Warned the September 1995 ANIMAL PEOPLE editorial, “No one
who saw the dead and dying animals whom the New York Humane
Association discovered at Justin McCarthy’s Animals Farm Home in 1988
can forget them, and many who remember such failures doubt, to this
day, that no-kill sheltering can truly be done. The image of
no-kill sheltering remains tainted by hoarders. The national
organizations most involved in sheltering perpetuate the hoarder
stereotype, partly because many senior staff have had experience
with McCarthy and others like him, and were understandably
traumatized.”
ANIMAL PEOPLE recommended forming a broadly representative
accrediting-and-helping association, to set suitable standards for
high-volume adoption, care-for-life, and non-sheltered fostering
groups.
ANIMAL PEOPLE followed up by offering workshops on standards
and accreditation at the 1997 No-Kill Conference in Boston; a
seminar on animal hoarding at the 1998 No-Kill Conference,
co-presented with attorney Larry Weiss and Humane Society of the
Tennessee Valley executive director Vicki Crosetti; and a session on
animal hoarding at the 2002 CHAMP conference in St. Louis.
Hoarding researcher Gary Patronek spoke at the 1999 No-Kill Conference.
In addition, ANIMAL PEOPLE and representatives from the
North Shore Animal League, PETsMART Charities, and National Animal
Control Association covered related topics in connection with
shelterless rescue and adoption transport at the 2004 CHAMP
conference in Orlando.
Hoarding has scarcely been ignored, but the no-kill
community is still no closer to accepting standards specific to what
no-kill shelters and rescues do than it was in 1995. By now so many
people are involved that instituting standards may be just about
impossible –if it ever could have been done.
Because no-kill shelters and shelterless rescues have
typically been founded in reaction against high-volume killing by
conventional shelters, the operators tend to mistrust and resist
inclusion in any system that might be controlled by the conventionals.
Many directors of conventional shelters are on record as
skeptics and critics of no-kill approaches.
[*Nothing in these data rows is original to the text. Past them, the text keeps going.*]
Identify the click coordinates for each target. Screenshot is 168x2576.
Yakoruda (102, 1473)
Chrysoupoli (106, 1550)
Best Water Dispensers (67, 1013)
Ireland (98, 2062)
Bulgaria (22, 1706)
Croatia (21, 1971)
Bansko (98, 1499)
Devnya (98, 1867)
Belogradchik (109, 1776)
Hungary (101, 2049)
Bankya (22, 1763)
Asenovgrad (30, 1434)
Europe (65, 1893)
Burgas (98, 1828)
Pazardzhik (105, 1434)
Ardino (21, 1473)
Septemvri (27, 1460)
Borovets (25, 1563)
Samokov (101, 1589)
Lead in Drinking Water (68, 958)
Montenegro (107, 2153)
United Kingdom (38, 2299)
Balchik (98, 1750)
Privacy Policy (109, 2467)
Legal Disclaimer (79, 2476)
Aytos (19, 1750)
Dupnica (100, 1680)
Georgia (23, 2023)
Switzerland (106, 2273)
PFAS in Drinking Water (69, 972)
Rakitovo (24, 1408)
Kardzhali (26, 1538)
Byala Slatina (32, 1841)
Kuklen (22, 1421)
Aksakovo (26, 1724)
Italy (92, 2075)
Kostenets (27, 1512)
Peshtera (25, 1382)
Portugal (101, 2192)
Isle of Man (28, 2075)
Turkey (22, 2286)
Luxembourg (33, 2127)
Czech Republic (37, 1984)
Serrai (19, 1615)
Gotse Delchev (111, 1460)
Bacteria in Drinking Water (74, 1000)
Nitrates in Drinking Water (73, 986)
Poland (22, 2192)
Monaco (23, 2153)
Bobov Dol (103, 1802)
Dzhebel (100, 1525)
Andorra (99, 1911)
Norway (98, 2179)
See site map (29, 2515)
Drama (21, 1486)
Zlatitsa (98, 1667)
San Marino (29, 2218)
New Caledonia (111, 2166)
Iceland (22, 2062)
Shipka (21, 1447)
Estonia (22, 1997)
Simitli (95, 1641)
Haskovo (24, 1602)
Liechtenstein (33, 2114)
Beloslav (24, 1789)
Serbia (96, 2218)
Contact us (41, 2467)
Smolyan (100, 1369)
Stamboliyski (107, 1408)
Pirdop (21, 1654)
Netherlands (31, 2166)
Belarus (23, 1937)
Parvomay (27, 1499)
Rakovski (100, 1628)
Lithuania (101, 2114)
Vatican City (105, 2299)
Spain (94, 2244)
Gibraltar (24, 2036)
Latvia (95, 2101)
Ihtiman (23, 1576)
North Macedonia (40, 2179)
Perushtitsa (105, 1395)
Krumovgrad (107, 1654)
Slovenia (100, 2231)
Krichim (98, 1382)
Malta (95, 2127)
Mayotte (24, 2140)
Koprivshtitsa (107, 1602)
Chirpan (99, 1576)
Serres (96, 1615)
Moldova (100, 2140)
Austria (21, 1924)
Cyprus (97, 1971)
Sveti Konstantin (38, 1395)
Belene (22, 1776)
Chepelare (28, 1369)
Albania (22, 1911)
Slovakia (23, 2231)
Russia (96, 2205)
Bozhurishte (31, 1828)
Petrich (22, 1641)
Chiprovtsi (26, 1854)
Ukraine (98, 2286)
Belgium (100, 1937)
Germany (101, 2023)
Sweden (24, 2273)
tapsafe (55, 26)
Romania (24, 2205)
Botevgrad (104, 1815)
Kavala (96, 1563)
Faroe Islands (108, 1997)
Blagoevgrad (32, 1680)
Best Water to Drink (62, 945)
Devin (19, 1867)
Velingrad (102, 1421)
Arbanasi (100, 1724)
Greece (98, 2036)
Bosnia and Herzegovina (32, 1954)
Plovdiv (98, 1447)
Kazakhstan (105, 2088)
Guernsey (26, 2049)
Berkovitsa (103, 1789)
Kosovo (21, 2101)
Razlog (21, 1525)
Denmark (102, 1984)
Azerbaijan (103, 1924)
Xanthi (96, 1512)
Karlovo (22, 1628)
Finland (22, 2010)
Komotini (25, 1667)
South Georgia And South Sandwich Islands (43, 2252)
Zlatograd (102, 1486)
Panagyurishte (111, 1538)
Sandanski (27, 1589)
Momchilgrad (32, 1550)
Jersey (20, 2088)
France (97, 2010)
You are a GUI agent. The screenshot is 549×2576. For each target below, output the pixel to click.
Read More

Many frankly resent the
no-kill challenge.
Some see no-kills as rivals for funding, though the economic
data published annually by ANIMAL PEOPLE since 1991 demonstrates that
the growth of public financial support for no-kill sheltering has
actually brought new money into the cause, while funding for
conventional shel tering has also steadily increased.
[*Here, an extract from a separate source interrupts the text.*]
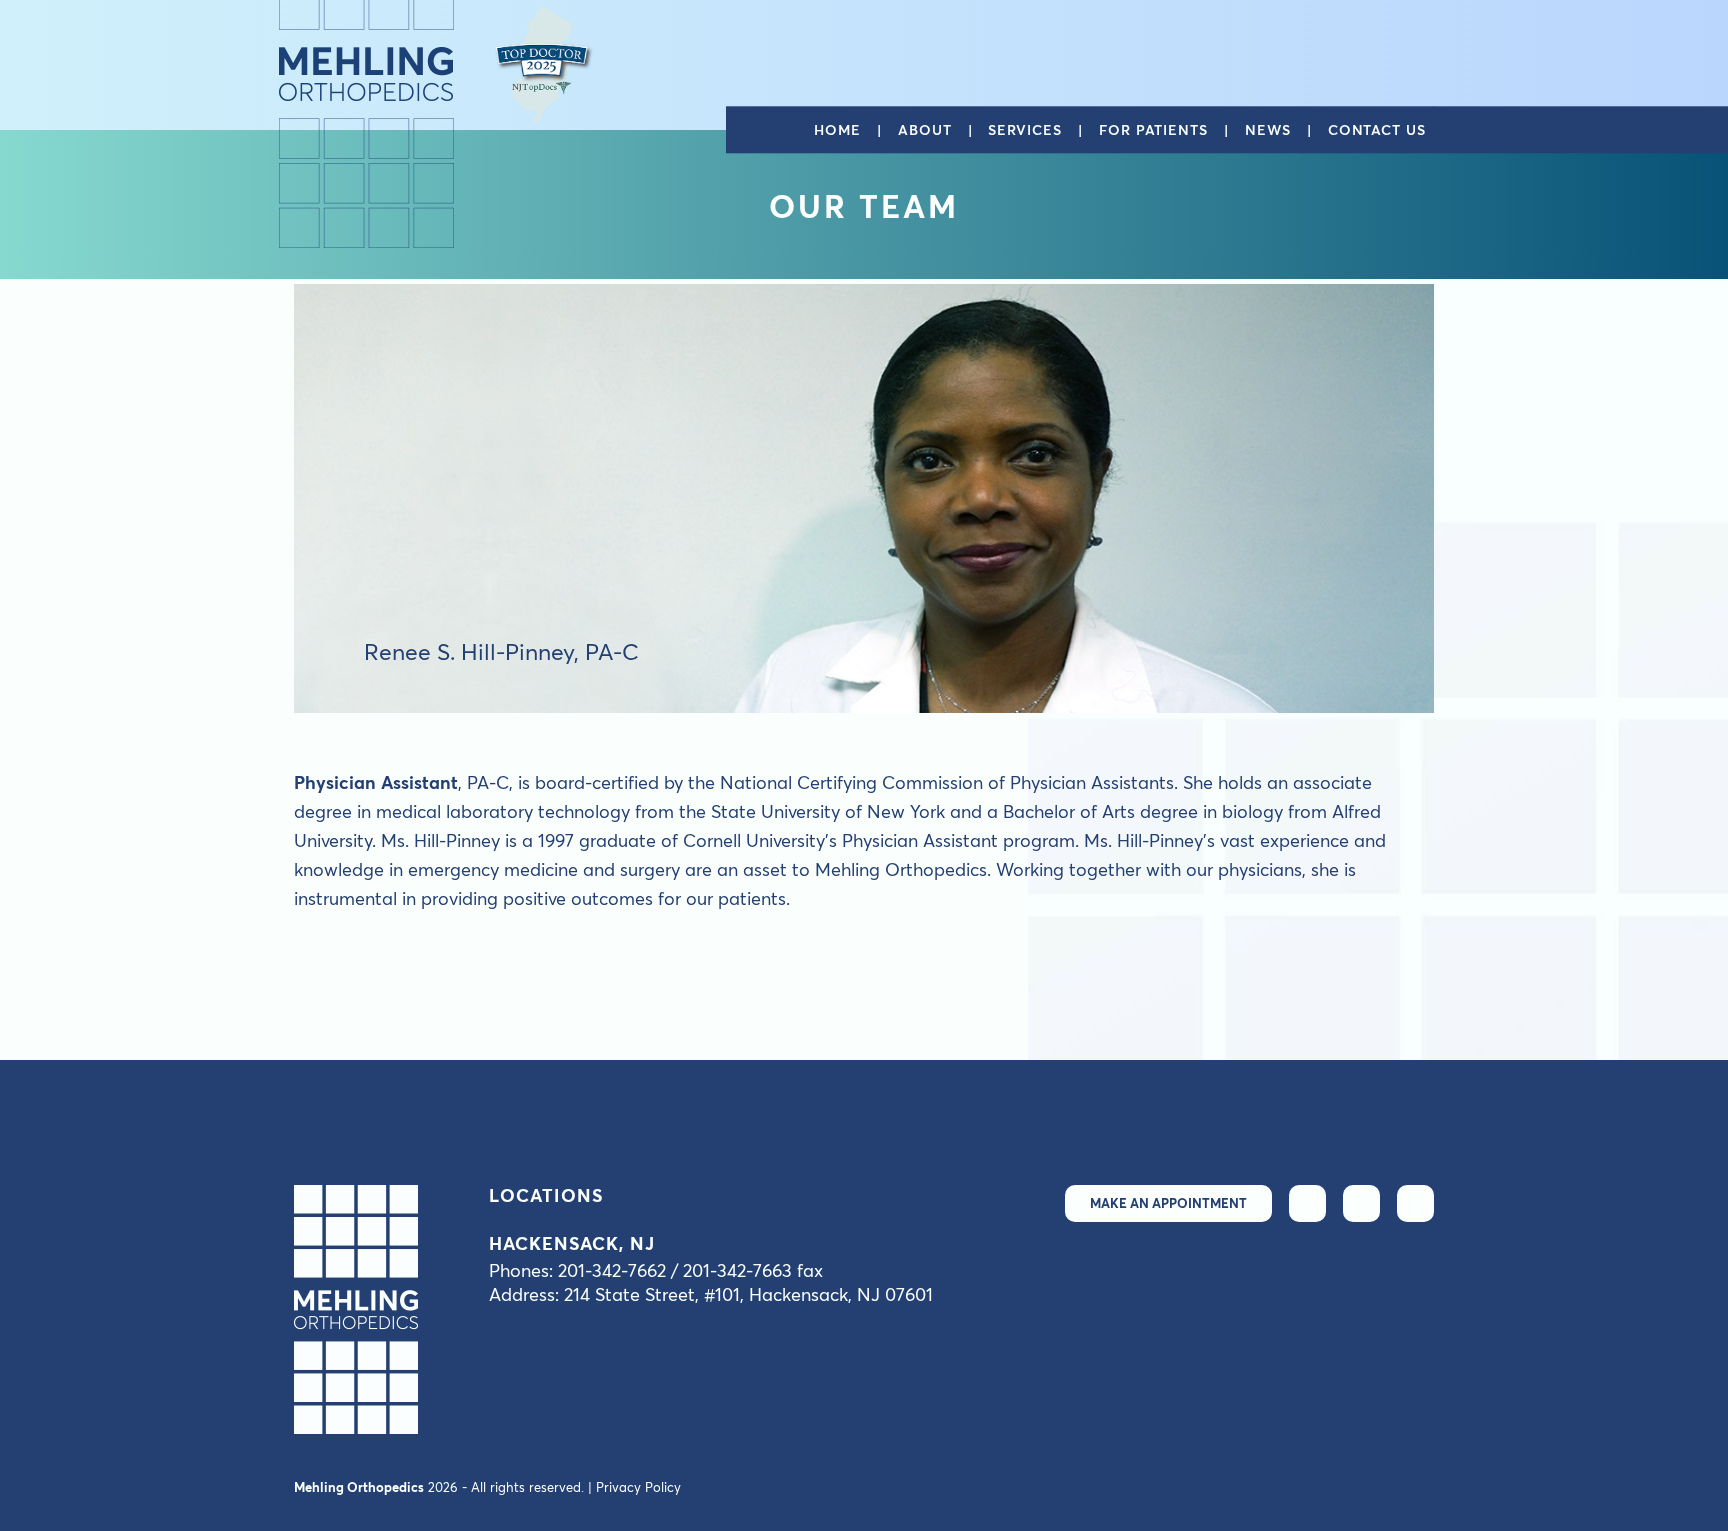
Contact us (1377, 130)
Some just don’t like the implication that no-kill shelters
exist opposite to “kill” shelters, and that conventional shelter
staff are therefore “animal killers.”
That conflict is not going to go away. Despite the Asilomar
Accords, and other efforts by national humane organizations to get
no-kill shelters to quit using the term “no-kill,” “no-kill” will
remain in use because the public likes it.
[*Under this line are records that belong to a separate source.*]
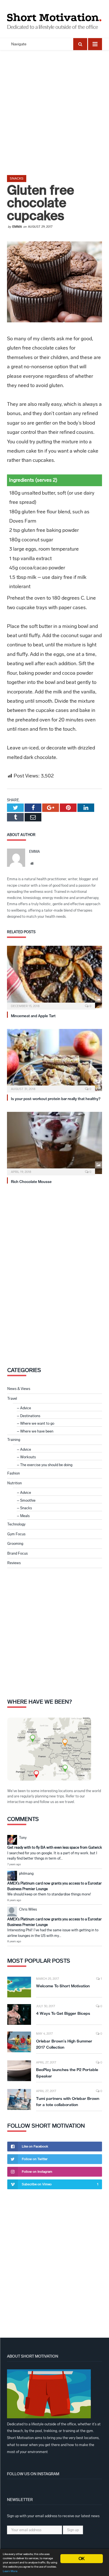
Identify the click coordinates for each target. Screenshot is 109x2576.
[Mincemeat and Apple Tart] (54, 977)
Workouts (28, 1457)
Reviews (14, 1563)
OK (81, 2558)
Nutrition (14, 1483)
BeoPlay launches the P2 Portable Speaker (67, 2073)
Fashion (13, 1473)
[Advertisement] (54, 107)
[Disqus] (54, 1273)
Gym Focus (16, 1534)
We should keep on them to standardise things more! (49, 1894)
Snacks (16, 178)
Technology (16, 1524)
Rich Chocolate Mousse (31, 1181)
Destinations (30, 1416)
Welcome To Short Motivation (63, 1985)
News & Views (18, 1389)
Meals (25, 1516)
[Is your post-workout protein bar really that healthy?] (54, 1060)
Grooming (15, 1543)
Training (13, 1440)
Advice (25, 1408)
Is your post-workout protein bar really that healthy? (55, 1098)
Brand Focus (17, 1553)
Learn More (10, 2571)
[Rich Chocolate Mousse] (54, 1143)
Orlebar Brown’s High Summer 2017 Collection (64, 2044)
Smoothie (27, 1500)
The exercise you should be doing (46, 1465)
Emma (17, 227)
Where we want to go (37, 1423)
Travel (12, 1398)
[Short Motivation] (54, 16)
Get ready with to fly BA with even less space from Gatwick (54, 1847)
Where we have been (36, 1431)
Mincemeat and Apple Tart (33, 1016)
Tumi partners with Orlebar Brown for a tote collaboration (67, 2101)
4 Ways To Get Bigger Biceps (63, 2013)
Shelters that continue to kill healthy animals can expect to
face increasing pressure to make more use of the birth prevention and
adoption techniques advanced by no-kills.
A generation of animal lovers raised with the expectation
that shelters should aspire to go no-kill is not about to abandon the
belief that every healthy animal can be saved.
In statistical terms, the decade since the no-kill movement
emerged has produced the smallest drop in cumulative U.S. shelter
killing of any 10-year time frame since 1970. Total shelter deaths
fell from about 23.4 million then to 17.8 million in 1985 to circa
six million in 1995, and in 2004 were at approximately 4.5 million.
Dogs and cats killed in shelters per 1,000 Americans dropped
from 115 in 1970 to about 21 in 1995, and in 2004 was 15.5.
The major gain of the past decade is on the opposite side of
the ledger. The adoption “market share” of pet acquisition has
increased by half, the longevity of pets in homes has increased by
half or more, and more than 70% of pet-keepers sterilize their dogs
and cats in most parts of the U.S., with more than 90% of all pet
dogs and cats sterilized in some cities.
There are still some ignorant and irresponsible people to
deal with–but active participation by most of the pet-keeping
community in combating pet overpopulation has arrived. The
sheltering community now must learn to live with it.